Combien de fois a-t-on pu entendre des remarques sur l'âge de Justin Trudeau depuis le début de cette campagne, sur le fait qu'il soit trop jeune pour devenir premier ministre, qu'il n'est pas encore prêt, qu'il devrait attendre quelques années ?

Pourtant, le chef libéral n'est certainement pas trop jeune. Il a 43 ans, le milieu de la quarantaine. C'est l'âge qu'avaient un grand nombre de politiciens quand ils sont devenus premiers ministres ou présidents, ici et ailleurs.

Le problème de Justin Trudeau, ce n'est pas qu'il soit trop jeune, mais que bien des gens n'ont pas l'impression qu'il a la maturité nécessaire pour la fonction qu'il veut occuper, ce qui n'est pas du tout la même chose.

On peut regarder l'âge qu'avaient un certain nombre de politiciens connus lorsqu'ils ont pris le pouvoir.

Au Québec d'abord. Robert Bourassa, quand il est devenu premier ministre en 1970, avait 36 ans. Toujours au Québec, Jean Charest a pris le pouvoir en 2004, à l'âge de 44 ans.

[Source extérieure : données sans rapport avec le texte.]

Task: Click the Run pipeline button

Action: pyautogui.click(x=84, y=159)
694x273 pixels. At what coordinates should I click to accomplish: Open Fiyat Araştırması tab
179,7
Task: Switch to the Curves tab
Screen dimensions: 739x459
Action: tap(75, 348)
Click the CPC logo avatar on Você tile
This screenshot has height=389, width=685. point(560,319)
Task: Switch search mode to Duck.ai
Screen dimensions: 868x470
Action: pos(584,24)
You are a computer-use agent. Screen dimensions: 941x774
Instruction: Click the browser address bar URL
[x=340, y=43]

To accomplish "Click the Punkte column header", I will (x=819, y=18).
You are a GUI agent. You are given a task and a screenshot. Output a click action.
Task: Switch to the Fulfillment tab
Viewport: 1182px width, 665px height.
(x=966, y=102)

À Ottawa, depuis presque 50 ans, la quarantaine est la norme, à l'exception de Jean Chrétien et du court règne de Paul Martin. Le père du chef libéral actuel, Pierre Elliott Trudeau, est devenu premier ministre en 1968 à 48 ans. Joe Clark, qui l'a brièvement remplacé, avait 40 ans. Brian Mulroney a pris le pouvoir à 45 ans. Stephen Harper, à 47 ans.

On observe la même chose dans les pays anglo-saxons. Depuis presque un quart de siècle, les occupants de la Maison-Blanche sont dans la quarantaine : Bill Clinton, à 45 ans, George W. Bush, à 44, Barack Obama, à 47. Même chose au Royaume-Uni, depuis Margaret Thatcher. Tony Blair avait 44 ans, David Cameron, 43.

Quand Stephen Harper menait le Parti conservateur vers sa première victoire, a-t-on entendu quelqu'un dire qu'il était trop jeune pour devenir premier ministre ? Non.

Comment se fait-il que cette étiquette colle à la peau de Justin Trudeau ?

On peut trouver à cela plusieurs explications. Souvent, les politiciens qui sont encore jeunes ont l'air plus vieux que leur âge ou s'arrangent pour se vieillir un peu pour inspirer confiance. Robert Bourassa pouvait masquer sa grande jeunesse derrière un air d'économiste un peu trop nerd. Stephen Harper avait un style conservateur, sans jeu de mots, qui le vieillissait.

Avec Justin Trudeau, c'est exactement le contraire. Il a l'air plus jeune que ses 43 ans. Pour des raisons génétiques, une silhouette athlétique, une chevelure qui résiste à la calvitie, un baby face. Mais aussi par choix, un style vestimentaire et une allure résolument jeunes. Il donne donc plutôt l'impression d'avoir 35 ans, assez pour projeter l'image d'un jeune homme plutôt que d'un homme. Cette image de jeunesse est renforcée par le contraste avec ses adversaires qui, à côté de lui, ont tous l'air de « mononcles ».

Et derrière l'apparence physique, il y a le contenu, ou plus précisément, la façon de le livrer. Depuis son arrivée en politique, Justin Trudeau a plus misé sur le dialogue et sur les idées généreuses que sur les dossiers. En campagne, il défend plus ses idées sur le mode des élans que sur celui de l'analyse. Une spontanéité généreuse, un peu juvénile, qui, à tort ou à raison, ne suggère pas la profondeur ou l'autorité morale.

Est-ce que ça lui nuit ? Oui et non. Cette jeunesse le sert auprès des jeunes, évidemment, auprès de ceux qui voudraient que l'on fasse la politique autrement, et auprès de ceux qui souhaitent du changement.

Mais elle constitue aussi un handicap sérieux. Assez pour que certaines de ses publicités récentes à la radio cherchent à répondre à ceux qui pensent qu'il n'est pas prêt. Ce doute, on peut le résumer avec une image : Justin Trudeau en tête-à-tête avec Angela Merkel.